Peter Drummey, Chief Historian & Stephen T. Riley Librarian
Peter Drummey is responsible for library outreach and exhibitions at the MHS. Over the course of 35 years, Drummey has assisted more than 50,000 researchers who have visited the MHS and a far larger number from a distance. He has prepared exhibitions, transcribed historical documents, and written manuscript collection guides and subject surveys, including Collecting History, a guide to landmark documents and artifacts in the Society’s collections. In addition, he has contributed book reviews and bibliographic essays to professional and historical journals.
Drummey has served as a technical adviser for documentary films and television programs with historical themes, including the HBO miniseries, John Adams; and as a commentator for BBC, C-Span, PBS, and commercial cable television programs on Charles Dickens in America, Thomas Jefferson, historian Henry Adams, the end of slavery in Massachusetts, the Boston Irish, and, most recently, the Gettysburg Address.
He has been active as an advisor and member of national, regional, and local archival and historical organizations, including friends of libraries groups.

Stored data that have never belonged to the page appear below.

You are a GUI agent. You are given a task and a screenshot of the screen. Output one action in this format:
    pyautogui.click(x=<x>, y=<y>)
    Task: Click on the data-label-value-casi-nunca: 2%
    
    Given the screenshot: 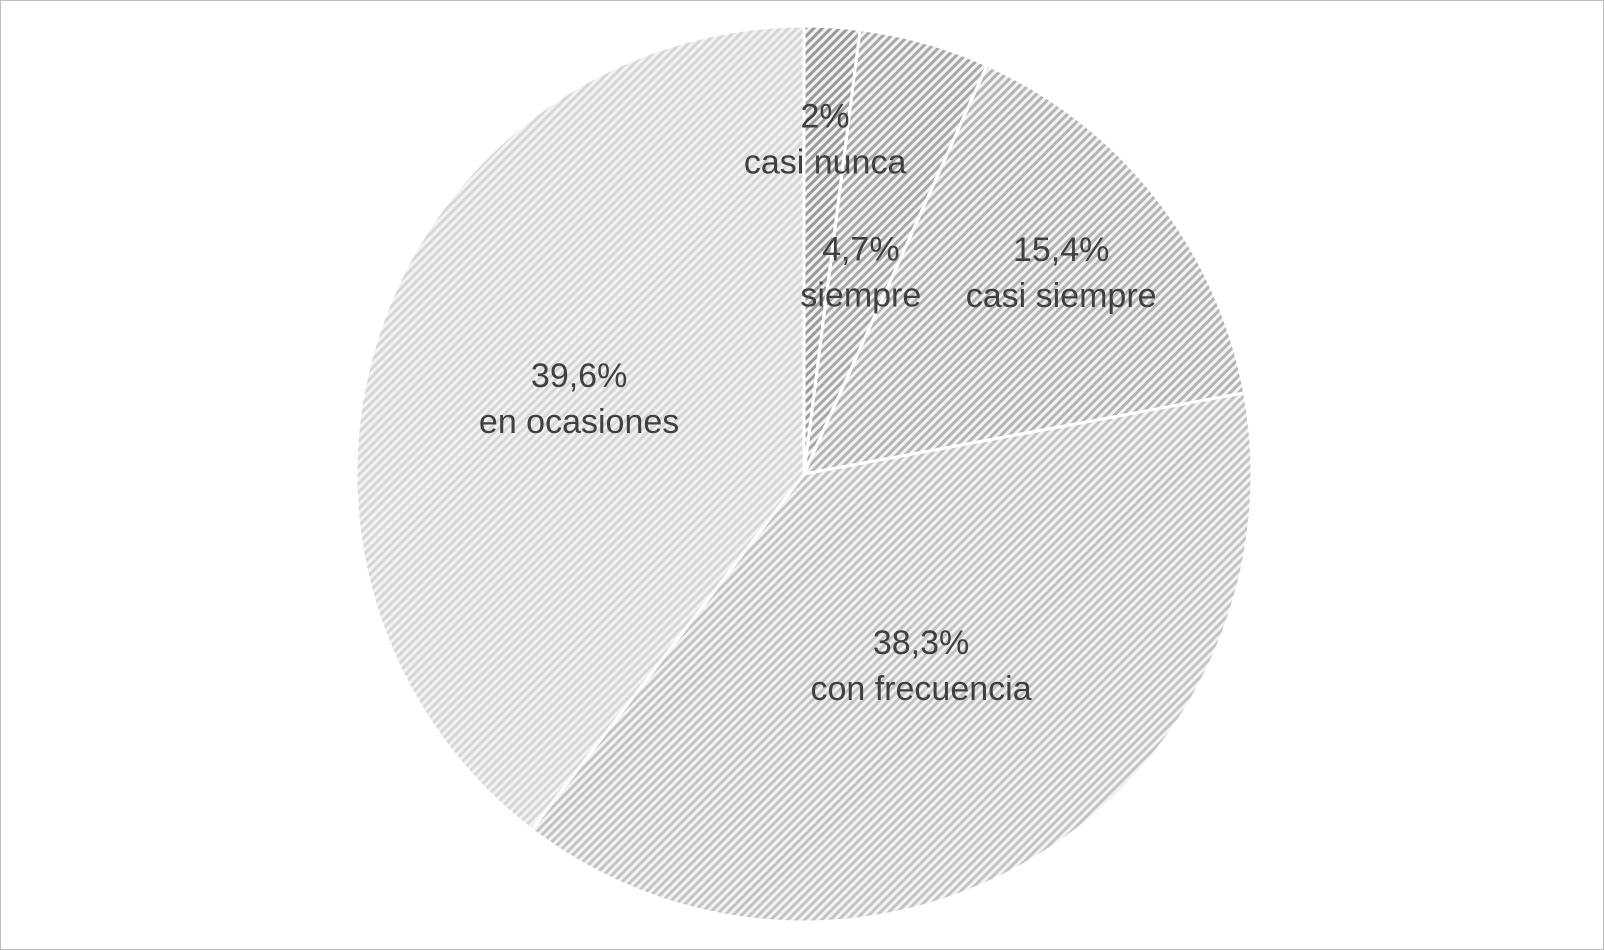 What is the action you would take?
    pyautogui.click(x=826, y=117)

A Boston resident with professional knowledge of library preservation, he serves as a board member of the Associates of the Boston Public Library, a nonprofit corporation formed to raise private funds to conserve the immense research collection of that library.
A native of Duxbury, Mass., Drummey attended college and graduate school at Columbia University in New York City. After graduating from the program to train rare book librarians and archivists in the School of Library Service at Columbia, he returned to Massachusetts, where he was the curator of manuscripts at the New England Historic Genealogical Society before joining the staff of the MHS in 1978. Drummey’s personal historical interests center on the era of the First World War, especially the social and technological impact of the war.